You loving your dog doesn’t mean I do
Ilike animals, in a broad wouldn’t-hurt-them kinda way, but I’m not one of those animal addicts who are instantly drawn to every creature that passes their way. I certainly don’t feel the urge to touch animals that happen by and am quite happy for them not to touch me. Following a scary incident with dogs as a child, I had a fear that only diminished into unease when I was an adult. Then I had kids, which proved way scarier.
Those kids shared not my animal weirdness and wanted a dog, so did their father. Three against one, I conceded defeat. And once broken I conceded a long line of defeats, shaped like hamsters, rabbits, the hound and a bloody goat. Really. Morphing into Doctor Doolittle has been mostly a superficial exercise, not so much a soul one, and I would still prefer not to touch animals and for them not to touch me. Especially random ones. I think it is one of those things you either get or you don’t.

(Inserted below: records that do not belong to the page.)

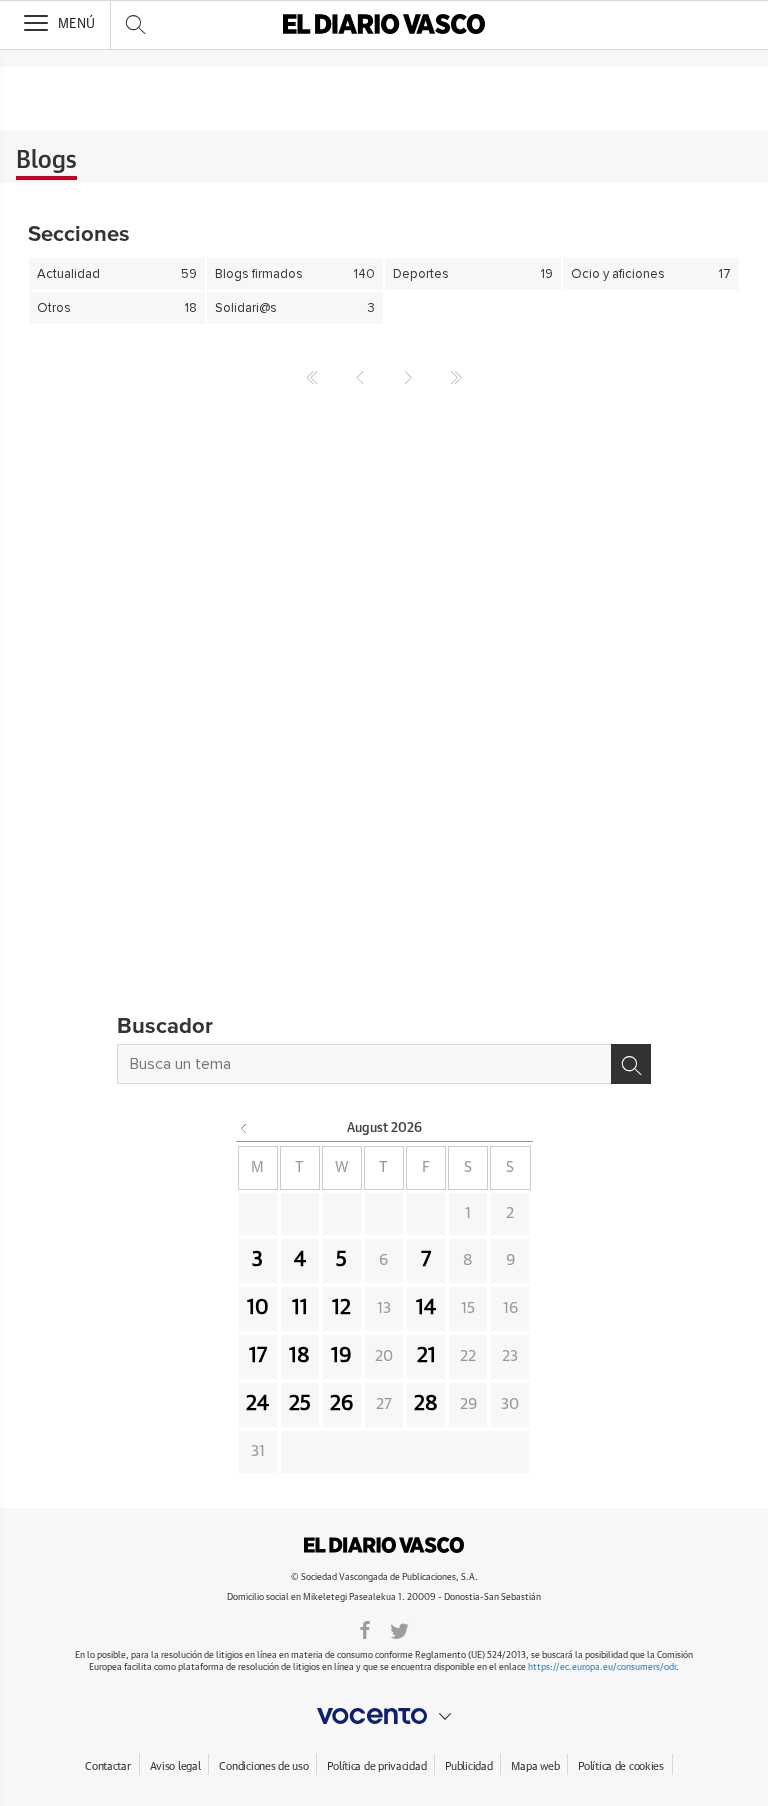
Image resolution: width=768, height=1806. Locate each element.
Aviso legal (175, 1766)
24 (257, 1404)
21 (426, 1356)
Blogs (46, 161)
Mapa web (535, 1766)
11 (300, 1308)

Perhaps because I am an unwilling dog-owner as opposed to the devoted kind, it is easier for me to understand that not everyone is as delighted to have a hound slobber on them as their owners are. Some people, and in my observation it tends to be male people, are very considerate about their dogs invading your space and do their best to intervene. Others, more likely female, it pains me to say, can be a bit on the casual side. Instead of removing their hound, they’ll say, “He’s very friendly.” Really? Cos being covered in droplets of cocker spaniel-scented pond water doesn’t feel that pally. But last week I witnessed a whole new deployment of the “very friendly” owner oblivion syndrome when a woman said it after her dog ran over and took a whizz on a little kid’s ball. “He gets very excited,” sez she, by way of further explanation. Oh, well, that’s OK then?